Hanergy Thin Film being taken private by parent, to relist in China

HONG KONG (Reuters) - Hanergy Thin Film Power Group 0566.HK, whose shares have been halted from trading for more than three years after a price collapse, is being taken private by its parent at a valuation of at least $27 billion and then relisted in mainland China.

Clean energy firm Hanergy Mobile Energy, which owns a majority of Hong Kong-listed Hanergy Thin Film, said it plans to take it private for not less than HK$5 per share via a cash acquisition or share replacement and then relist it on China’s A-share market.

At that price, Hanergy Thin Film would be valued at HK$210.73 billion ($26.88 billion), higher than the HK$164.8 billion the solar panel equipment making company was worth when it stopped trading on May 20, 2015 at HK$3.91.

Hanergy Thin Film, under a high-profile investigation by Hong Kong’s Securities and Futures Commission (SFC), is yet to get approval to resume trading in Hong Kong.

“As Hanergy Thin Film Power Group has been suspended from trading for over three years, in order to protect the interest of small and medium investors ... we decided to issue a buyout offer to all the investors of the listed company,” Hanergy Mobile Energy said in a statement posted on its website on Tuesday.
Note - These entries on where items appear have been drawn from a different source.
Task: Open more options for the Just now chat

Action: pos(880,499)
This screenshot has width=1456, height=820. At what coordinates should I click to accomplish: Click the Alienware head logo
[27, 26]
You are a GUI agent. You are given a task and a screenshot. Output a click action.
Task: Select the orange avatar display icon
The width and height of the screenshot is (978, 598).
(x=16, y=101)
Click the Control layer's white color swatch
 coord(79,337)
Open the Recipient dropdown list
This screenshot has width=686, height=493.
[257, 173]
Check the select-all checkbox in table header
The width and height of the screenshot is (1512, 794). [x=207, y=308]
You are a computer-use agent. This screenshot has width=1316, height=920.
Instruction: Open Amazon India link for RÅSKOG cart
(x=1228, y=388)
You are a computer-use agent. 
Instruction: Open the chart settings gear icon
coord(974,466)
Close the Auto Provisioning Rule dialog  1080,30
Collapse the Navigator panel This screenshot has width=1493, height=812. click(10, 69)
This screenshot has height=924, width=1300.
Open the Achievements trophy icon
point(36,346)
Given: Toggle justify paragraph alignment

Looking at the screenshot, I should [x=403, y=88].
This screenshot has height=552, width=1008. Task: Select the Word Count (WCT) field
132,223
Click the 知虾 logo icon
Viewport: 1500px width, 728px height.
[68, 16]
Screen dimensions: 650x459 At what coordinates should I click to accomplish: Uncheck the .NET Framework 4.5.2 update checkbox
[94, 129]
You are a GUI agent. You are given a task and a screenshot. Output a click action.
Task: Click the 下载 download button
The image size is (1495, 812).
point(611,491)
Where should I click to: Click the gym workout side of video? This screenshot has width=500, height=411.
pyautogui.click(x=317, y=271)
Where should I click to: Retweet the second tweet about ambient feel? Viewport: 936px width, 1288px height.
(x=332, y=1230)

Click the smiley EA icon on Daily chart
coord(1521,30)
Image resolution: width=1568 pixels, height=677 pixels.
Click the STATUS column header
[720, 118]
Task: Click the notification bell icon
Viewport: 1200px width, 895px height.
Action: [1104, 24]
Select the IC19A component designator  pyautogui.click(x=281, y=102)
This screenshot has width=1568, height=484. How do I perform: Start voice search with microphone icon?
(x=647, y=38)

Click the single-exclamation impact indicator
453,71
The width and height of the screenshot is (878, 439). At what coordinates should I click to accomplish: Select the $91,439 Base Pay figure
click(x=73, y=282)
The parent company said in a separate statement to the media that the relisting plan shows its confidence in China’s A-share market after China recently said it would support offshore companies listing onshore.

Reuters reported last week a decision from Hong Kong regulators on the future of Hanergy Thin Film could come within weeks after a hearing last month.

Hanergy Thin Film’s stock collapsed spectacularly in May 2015, when, after a five-fold increase over the previous 12 months, it plunged 47 percent in 24 minutes. The crash wiped out $19 billion in market value before the company asked for the trading to be suspended.

Hanergy Mobile Energy sent the take-private proposal to the Hong Kong unit on Oct 12 and held a board meeting to approve the proposal on Oct 18, the statements on Tuesday said.

According to previous filings, the SFC was concerned that the parent was heavily indebted to the unit, which received a bulk of its revenue through transactions with the parent.